■ EXERCISE INSTRUCTIONS
Print the lines of the material verbatim, beginning with the line containing "has height=720, width=1280." and ending with the line containing "so click(x=1185, y=478).", both included, and nothing else.

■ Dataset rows
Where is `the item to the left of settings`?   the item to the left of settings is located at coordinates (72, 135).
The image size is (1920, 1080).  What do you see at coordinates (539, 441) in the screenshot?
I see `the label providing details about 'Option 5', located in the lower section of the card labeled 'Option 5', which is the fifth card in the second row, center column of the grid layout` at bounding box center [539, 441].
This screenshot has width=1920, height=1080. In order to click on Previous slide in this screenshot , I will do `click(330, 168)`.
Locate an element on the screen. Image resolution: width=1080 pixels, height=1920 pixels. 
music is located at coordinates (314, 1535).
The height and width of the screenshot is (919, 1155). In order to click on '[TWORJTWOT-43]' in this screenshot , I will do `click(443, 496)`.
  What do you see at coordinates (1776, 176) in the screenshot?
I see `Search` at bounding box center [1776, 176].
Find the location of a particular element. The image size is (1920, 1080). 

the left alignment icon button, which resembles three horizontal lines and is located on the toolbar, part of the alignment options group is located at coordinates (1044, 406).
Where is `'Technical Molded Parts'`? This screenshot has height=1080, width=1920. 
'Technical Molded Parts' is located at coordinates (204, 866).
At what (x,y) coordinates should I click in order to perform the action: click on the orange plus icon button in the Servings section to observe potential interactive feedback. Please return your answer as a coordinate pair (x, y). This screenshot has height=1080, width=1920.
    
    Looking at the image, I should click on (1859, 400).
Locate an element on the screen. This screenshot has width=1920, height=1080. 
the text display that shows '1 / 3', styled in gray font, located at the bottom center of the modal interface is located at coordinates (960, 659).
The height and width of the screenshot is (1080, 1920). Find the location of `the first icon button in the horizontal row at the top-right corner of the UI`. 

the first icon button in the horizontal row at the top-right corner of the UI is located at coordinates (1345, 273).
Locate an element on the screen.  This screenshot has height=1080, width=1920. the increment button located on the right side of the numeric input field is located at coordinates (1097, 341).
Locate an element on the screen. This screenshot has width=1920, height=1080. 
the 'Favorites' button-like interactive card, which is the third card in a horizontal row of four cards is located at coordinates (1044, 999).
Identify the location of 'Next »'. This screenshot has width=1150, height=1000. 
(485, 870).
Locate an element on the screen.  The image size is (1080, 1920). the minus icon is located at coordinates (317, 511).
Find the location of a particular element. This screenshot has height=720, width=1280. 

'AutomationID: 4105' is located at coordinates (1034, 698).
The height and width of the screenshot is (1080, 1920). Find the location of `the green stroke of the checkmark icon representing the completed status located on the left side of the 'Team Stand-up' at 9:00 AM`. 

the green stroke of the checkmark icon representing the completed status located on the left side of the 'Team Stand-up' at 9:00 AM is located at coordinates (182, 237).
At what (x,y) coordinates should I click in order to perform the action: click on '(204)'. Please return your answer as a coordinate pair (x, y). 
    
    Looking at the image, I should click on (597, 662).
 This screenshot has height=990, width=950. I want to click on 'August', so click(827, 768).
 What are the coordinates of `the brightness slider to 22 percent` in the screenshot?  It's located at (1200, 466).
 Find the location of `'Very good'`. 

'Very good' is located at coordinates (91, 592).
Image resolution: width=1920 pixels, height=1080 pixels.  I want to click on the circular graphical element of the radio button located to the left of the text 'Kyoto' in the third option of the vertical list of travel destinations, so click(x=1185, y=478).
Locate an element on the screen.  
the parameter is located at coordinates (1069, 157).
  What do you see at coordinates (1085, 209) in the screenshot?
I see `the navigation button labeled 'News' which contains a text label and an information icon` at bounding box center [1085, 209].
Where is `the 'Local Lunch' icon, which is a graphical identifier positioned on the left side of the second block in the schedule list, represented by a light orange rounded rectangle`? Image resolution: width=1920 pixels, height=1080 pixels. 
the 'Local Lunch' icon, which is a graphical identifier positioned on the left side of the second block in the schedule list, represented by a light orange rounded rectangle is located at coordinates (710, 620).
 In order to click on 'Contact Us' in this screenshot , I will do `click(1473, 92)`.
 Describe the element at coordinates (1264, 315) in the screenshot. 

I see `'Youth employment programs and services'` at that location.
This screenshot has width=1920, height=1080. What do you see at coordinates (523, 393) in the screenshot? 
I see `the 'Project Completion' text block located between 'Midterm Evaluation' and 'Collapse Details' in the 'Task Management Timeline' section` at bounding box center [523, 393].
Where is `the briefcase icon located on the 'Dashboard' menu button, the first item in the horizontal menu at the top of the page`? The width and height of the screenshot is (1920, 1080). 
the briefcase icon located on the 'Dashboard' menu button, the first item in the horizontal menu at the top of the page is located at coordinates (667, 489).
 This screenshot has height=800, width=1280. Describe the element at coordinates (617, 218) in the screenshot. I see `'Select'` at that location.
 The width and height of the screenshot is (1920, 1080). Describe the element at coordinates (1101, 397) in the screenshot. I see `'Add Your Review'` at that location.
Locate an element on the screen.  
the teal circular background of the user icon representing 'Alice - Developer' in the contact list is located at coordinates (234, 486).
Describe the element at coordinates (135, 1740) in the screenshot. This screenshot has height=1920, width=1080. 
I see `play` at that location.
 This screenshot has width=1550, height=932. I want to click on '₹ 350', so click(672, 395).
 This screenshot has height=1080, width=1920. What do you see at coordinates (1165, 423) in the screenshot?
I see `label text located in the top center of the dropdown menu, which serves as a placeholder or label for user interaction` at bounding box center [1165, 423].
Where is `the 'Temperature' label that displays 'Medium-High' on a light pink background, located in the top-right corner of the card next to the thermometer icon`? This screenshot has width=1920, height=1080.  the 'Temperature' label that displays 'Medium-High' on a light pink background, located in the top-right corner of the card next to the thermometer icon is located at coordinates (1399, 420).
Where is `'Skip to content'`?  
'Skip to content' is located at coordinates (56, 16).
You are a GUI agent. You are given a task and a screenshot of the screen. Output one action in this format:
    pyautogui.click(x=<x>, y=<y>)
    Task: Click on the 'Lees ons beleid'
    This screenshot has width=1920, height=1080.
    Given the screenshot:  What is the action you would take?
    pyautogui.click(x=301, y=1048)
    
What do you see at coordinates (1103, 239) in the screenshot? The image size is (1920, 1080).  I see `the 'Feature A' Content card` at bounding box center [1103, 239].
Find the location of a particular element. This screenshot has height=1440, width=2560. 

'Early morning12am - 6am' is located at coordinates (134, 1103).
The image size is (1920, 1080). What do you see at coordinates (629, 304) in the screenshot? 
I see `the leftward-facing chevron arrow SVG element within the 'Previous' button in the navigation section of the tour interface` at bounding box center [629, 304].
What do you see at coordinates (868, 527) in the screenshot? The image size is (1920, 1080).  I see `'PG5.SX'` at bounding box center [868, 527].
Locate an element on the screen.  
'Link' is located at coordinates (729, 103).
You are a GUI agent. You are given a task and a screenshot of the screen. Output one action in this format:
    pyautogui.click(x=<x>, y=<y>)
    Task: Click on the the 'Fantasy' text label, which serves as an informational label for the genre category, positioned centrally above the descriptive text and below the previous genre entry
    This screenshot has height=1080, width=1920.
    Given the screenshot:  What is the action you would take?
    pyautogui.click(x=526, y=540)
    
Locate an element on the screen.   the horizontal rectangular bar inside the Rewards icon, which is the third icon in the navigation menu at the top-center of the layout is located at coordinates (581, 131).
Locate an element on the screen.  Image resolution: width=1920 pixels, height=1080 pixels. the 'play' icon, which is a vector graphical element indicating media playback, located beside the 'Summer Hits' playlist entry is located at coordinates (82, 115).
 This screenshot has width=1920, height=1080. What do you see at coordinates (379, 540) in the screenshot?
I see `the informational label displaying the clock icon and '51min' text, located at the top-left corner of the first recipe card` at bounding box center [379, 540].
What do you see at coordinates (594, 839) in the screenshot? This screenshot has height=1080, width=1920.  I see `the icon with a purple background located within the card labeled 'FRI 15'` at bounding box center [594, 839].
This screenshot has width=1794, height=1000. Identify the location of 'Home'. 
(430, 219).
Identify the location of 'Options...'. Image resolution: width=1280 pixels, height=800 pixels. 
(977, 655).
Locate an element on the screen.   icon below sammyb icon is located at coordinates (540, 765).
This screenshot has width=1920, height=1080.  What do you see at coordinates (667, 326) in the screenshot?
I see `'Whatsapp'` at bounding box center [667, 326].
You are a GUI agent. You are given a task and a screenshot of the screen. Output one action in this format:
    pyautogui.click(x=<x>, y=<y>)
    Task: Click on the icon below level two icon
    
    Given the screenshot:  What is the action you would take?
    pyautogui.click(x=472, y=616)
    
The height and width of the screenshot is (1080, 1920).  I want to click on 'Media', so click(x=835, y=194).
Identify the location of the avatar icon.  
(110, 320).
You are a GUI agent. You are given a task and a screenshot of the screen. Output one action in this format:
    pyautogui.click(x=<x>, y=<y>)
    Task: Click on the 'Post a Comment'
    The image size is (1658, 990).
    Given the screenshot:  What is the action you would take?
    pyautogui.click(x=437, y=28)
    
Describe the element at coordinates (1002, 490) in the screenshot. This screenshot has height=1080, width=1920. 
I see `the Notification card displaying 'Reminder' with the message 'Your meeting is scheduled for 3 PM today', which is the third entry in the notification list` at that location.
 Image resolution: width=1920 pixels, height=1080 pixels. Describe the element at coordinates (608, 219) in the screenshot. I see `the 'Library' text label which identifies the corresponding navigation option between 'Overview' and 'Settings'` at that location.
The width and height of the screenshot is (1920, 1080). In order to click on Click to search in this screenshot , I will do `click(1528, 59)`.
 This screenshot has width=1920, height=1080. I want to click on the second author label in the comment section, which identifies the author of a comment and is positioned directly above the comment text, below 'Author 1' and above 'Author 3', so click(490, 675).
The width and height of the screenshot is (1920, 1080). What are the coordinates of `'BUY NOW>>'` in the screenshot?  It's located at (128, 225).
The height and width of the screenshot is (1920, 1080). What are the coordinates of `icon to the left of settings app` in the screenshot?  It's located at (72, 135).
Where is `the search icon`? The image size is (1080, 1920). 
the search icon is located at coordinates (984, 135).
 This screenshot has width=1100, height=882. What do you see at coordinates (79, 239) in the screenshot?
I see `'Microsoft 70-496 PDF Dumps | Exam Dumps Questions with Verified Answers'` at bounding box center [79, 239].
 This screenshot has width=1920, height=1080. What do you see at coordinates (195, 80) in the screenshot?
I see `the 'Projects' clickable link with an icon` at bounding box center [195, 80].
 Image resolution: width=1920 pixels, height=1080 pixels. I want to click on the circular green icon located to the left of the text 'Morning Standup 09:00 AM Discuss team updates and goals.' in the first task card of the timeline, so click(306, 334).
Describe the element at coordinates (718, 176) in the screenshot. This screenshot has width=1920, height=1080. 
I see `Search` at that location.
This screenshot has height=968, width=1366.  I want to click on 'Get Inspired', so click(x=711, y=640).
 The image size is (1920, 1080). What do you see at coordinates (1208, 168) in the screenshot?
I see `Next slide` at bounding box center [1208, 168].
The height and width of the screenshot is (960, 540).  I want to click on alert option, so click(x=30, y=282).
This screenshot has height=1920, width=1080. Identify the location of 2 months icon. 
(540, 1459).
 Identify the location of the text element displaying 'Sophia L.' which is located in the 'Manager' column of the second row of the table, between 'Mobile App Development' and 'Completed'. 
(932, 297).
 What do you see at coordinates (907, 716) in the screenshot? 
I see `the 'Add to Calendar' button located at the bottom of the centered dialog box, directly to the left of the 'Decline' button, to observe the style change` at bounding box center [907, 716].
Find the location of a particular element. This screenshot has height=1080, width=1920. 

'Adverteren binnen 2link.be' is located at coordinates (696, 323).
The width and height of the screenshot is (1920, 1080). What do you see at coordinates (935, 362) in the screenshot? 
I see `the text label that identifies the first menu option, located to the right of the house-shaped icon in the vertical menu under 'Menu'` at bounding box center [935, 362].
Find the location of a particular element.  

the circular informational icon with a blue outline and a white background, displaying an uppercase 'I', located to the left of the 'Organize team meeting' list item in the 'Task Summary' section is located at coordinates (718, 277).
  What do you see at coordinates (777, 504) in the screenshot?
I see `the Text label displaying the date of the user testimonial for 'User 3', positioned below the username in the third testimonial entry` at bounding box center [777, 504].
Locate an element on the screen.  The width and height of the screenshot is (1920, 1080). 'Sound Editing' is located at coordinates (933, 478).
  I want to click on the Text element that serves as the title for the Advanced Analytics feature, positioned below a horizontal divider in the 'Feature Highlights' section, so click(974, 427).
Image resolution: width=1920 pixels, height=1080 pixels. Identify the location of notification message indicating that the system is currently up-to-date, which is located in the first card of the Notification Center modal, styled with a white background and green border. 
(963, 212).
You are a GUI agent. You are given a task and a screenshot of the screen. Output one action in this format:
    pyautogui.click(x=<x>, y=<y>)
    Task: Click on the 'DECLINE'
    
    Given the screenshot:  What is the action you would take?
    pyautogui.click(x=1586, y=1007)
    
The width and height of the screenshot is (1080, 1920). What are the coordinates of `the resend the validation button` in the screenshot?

■ EXERCISE OUTPUT
Find the location of a particular element. This screenshot has height=720, width=1280. 

'AutomationID: 4105' is located at coordinates (1034, 698).
The height and width of the screenshot is (1080, 1920). Find the location of `the green stroke of the checkmark icon representing the completed status located on the left side of the 'Team Stand-up' at 9:00 AM`. 

the green stroke of the checkmark icon representing the completed status located on the left side of the 'Team Stand-up' at 9:00 AM is located at coordinates (182, 237).
At what (x,y) coordinates should I click in order to perform the action: click on '(204)'. Please return your answer as a coordinate pair (x, y). 
    
    Looking at the image, I should click on (597, 662).
 This screenshot has height=990, width=950. I want to click on 'August', so click(827, 768).
 What are the coordinates of `the brightness slider to 22 percent` in the screenshot?  It's located at (1200, 466).
 Find the location of `'Very good'`. 

'Very good' is located at coordinates (91, 592).
Image resolution: width=1920 pixels, height=1080 pixels.  I want to click on the circular graphical element of the radio button located to the left of the text 'Kyoto' in the third option of the vertical list of travel destinations, so click(x=1185, y=478).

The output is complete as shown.